Job output is under log/ in files named by the date and the prefix you supply. So if I ran the above on 2023-01-01 I'd expect to see files like:

...
log/2023-01-01.prefix.PRJNA924011
log/2023-01-01.prefix.PRJNA943189
log/2023-01-01.prefix.PRJNA966185
...

If the job fails, the last line in the log file will start with "ERROR:" and then have the exit code.

Screen Oversight

You can check in on parallelized jobs under screen with:

mgs-pipeline $ pipeline-operation/screen-summary.py
8769..assembly:
4.collapsed.gz
hvreads: handling ERR7850094.collapsed.truncated.gz in /tmp/tmphu0ym26c
download: s3://nao-mgs/PRJEB49260/cleaned/ERR7850094.collapsed.truncated.gz to
.
/ERR7850094.collapsed.truncated.gz
hvreads: handling ERR7850094.discarded.gz in /tmp/tmpegmh_drc
download: s3://nao-mgs/PRJEB49260/cleaned/ERR7850094.discarded.gz to
./ERR785009
4.discarded.gz
hvreads: handling ERR7850094.pair1.truncated.gz in /tmp/tmpmel9okco
download: s3://nao-mgs/PRJEB49260/cleaned/ERR7850094.pair1.truncated.gz to
./ERR
7850094.pair1.truncated.gz

This prints the bottom ten lines of each active screen session on the computer.

You can also run:

mgs-pipeline $ pipeline-operation/print-running-jobs.sh
 --delivery PRJEB49260 --stages hvreads

For every currently executing instance of ./run.py this prints the arguments it was started with.

Regenerating Data

Normally the pipeline doesn't repeat work, but when the code changes some data typically also needs to change.

Normally the flow is:

  1. Run the pipeline on a single sample (--sample RUN_ACCESSION) until you're happy with what it does.

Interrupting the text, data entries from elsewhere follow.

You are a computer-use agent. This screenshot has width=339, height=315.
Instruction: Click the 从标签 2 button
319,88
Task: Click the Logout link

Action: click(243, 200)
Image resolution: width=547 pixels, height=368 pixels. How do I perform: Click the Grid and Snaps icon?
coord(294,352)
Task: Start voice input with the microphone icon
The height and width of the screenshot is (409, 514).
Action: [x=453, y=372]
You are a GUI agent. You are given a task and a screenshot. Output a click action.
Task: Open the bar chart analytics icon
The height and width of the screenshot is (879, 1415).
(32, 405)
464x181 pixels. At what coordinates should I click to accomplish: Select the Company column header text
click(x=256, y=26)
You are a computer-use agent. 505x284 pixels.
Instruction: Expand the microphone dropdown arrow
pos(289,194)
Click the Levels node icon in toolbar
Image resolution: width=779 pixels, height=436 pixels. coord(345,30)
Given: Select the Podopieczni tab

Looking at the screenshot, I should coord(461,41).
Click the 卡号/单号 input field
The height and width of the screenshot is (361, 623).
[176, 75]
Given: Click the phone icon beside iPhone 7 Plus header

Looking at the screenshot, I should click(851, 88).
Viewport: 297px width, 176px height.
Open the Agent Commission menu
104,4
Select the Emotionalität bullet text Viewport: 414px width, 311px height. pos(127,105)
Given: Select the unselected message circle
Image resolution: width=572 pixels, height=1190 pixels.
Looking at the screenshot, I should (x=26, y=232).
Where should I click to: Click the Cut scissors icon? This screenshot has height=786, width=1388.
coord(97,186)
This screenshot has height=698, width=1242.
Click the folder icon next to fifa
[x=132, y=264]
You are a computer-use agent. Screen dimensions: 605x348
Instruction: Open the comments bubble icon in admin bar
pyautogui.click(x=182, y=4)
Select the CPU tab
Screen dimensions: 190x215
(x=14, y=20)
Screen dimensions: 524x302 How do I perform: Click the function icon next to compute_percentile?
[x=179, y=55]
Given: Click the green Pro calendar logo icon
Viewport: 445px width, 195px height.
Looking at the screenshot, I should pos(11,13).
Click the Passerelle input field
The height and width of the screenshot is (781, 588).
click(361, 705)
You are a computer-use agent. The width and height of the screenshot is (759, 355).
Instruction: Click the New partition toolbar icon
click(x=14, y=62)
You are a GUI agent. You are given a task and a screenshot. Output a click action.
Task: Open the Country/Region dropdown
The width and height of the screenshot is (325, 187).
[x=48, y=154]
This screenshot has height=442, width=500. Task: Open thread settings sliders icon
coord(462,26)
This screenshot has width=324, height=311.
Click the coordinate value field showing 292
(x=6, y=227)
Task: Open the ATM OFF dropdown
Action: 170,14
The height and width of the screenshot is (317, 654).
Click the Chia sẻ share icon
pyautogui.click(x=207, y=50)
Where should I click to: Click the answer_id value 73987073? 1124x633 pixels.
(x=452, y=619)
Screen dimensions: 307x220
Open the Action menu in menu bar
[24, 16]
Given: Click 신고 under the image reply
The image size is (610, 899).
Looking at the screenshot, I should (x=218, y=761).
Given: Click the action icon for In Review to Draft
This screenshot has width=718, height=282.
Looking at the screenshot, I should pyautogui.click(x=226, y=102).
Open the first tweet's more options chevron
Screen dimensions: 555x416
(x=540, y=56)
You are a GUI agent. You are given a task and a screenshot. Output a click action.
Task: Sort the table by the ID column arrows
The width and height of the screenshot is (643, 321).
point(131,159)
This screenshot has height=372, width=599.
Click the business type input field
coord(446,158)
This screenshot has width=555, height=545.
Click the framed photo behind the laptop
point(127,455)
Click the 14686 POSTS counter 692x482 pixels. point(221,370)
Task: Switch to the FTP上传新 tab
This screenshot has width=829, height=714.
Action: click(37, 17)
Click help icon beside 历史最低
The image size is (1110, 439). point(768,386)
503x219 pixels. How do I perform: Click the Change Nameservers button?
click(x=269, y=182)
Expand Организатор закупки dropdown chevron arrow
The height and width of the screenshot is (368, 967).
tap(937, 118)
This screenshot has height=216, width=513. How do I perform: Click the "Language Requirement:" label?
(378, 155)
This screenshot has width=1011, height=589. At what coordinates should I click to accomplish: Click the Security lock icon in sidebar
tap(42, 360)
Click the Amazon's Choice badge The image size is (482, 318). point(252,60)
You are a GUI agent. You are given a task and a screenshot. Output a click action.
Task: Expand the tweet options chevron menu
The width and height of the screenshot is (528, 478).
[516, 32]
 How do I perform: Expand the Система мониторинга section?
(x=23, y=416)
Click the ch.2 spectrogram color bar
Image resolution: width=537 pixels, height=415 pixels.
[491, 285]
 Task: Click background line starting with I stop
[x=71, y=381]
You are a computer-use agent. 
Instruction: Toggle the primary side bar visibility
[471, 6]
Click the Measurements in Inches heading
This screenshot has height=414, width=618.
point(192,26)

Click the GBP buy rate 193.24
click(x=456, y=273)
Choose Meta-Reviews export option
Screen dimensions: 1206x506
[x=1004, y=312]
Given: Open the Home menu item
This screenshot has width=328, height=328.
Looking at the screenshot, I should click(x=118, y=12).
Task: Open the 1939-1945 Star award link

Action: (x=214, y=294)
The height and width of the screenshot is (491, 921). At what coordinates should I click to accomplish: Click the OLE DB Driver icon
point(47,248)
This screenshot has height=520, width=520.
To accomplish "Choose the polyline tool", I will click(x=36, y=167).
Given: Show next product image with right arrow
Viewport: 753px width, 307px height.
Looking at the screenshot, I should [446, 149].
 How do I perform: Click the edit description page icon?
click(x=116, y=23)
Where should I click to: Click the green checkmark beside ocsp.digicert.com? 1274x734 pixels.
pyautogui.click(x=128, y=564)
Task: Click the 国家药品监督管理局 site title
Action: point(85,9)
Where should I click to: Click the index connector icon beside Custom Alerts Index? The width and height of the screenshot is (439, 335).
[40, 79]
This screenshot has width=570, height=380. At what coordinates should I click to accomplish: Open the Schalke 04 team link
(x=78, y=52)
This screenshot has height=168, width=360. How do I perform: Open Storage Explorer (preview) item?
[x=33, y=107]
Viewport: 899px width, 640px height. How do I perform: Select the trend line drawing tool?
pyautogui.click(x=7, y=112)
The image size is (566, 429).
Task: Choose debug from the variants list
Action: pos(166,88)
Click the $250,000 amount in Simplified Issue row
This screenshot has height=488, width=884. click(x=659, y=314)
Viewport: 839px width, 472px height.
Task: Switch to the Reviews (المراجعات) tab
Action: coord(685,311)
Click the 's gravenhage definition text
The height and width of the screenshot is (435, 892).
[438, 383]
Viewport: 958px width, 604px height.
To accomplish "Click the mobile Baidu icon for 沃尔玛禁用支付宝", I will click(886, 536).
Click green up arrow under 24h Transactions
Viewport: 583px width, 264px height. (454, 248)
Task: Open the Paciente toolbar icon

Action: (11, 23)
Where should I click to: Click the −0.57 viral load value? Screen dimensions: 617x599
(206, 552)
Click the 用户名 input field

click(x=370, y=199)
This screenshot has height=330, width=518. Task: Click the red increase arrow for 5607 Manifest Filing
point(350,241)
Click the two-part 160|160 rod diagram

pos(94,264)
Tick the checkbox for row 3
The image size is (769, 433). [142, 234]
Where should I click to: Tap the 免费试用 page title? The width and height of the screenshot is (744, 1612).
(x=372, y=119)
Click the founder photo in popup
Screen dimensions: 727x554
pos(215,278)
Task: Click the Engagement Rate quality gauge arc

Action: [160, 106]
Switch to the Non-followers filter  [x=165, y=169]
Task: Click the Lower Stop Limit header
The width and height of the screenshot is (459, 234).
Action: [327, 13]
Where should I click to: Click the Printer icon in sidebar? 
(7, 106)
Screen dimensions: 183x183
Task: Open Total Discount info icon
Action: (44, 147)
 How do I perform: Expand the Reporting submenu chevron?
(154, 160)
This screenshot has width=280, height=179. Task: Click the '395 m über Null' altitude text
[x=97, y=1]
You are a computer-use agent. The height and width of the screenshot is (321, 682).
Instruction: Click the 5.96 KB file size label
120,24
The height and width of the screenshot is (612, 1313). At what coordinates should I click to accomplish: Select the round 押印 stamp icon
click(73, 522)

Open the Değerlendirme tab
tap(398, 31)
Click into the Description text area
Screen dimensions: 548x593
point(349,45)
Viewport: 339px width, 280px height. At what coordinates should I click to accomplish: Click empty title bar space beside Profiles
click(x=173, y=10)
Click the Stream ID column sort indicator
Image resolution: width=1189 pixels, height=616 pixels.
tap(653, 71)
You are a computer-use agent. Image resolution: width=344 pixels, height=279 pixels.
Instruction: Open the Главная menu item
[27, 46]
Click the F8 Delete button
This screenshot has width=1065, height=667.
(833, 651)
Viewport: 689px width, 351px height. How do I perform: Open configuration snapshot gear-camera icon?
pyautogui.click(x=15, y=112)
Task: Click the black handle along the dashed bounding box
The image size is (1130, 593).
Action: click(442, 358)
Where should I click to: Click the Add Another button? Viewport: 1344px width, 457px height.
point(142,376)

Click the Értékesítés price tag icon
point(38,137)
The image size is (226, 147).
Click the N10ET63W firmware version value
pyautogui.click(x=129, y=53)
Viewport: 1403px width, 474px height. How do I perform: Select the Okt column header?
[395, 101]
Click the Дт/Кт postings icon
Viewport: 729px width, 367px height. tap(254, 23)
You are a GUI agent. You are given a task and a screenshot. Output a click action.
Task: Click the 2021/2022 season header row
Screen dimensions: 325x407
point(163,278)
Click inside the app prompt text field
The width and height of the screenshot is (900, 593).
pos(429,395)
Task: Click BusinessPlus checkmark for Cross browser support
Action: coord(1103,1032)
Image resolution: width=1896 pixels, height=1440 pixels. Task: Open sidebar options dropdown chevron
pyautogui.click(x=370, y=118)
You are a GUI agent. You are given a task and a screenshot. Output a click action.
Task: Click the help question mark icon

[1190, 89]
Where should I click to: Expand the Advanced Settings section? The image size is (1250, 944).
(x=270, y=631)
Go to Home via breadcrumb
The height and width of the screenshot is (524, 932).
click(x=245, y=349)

  2. Find where it checks whether your output already exists. For example, for hvreads there's a line like: existing_outputs = get_files(args, "hvreads").

  3. Add a min_date argument to the get_files call, like min_date='2023-09-18'.

  4. Follow the instructions above to rerun across all deliveries.

Updating the Taxnonomy and Kraken DB

Before starting, check in with all other users of the pipeline, and ensure no one wants you to hold off. Also check how recent the databases are on https://benlangmead.github.io/aws-indexes/k2. If they're not recent, it may be worth waiting for the next update.

Once you've decided to go ahead:

  1. Move human-viruses-raw.tsv, human-viruses.tsv, plus, within dashboard, *.dmp, top_species_counts, and top_species_scratch into a scratch location. Delete hvreads, readlengths, ribofrac, cladecounts and allmatches.

  2. Update download-taxonomy.sh to pull the latest taxonomy. Run the script.

  3. Run download-human-viruses.sh

  4. Put the year and month in reference-suffix.txt

  5. Reprocess the deliveries we need to have up to date. The command will look something like:

./reprocess.py \
   --log-prefix kraken-update \
   --max-jobs 8 \
   --shuffle \
   --sample-level \
   --deliveries DELIVERY_1,DELIVERY1_,...DELIVERY_N \
   --
  1. Manually compare the output to the previous generation.

  2. Consider whether we need to keep the previous generation data (or previous previous etc) around.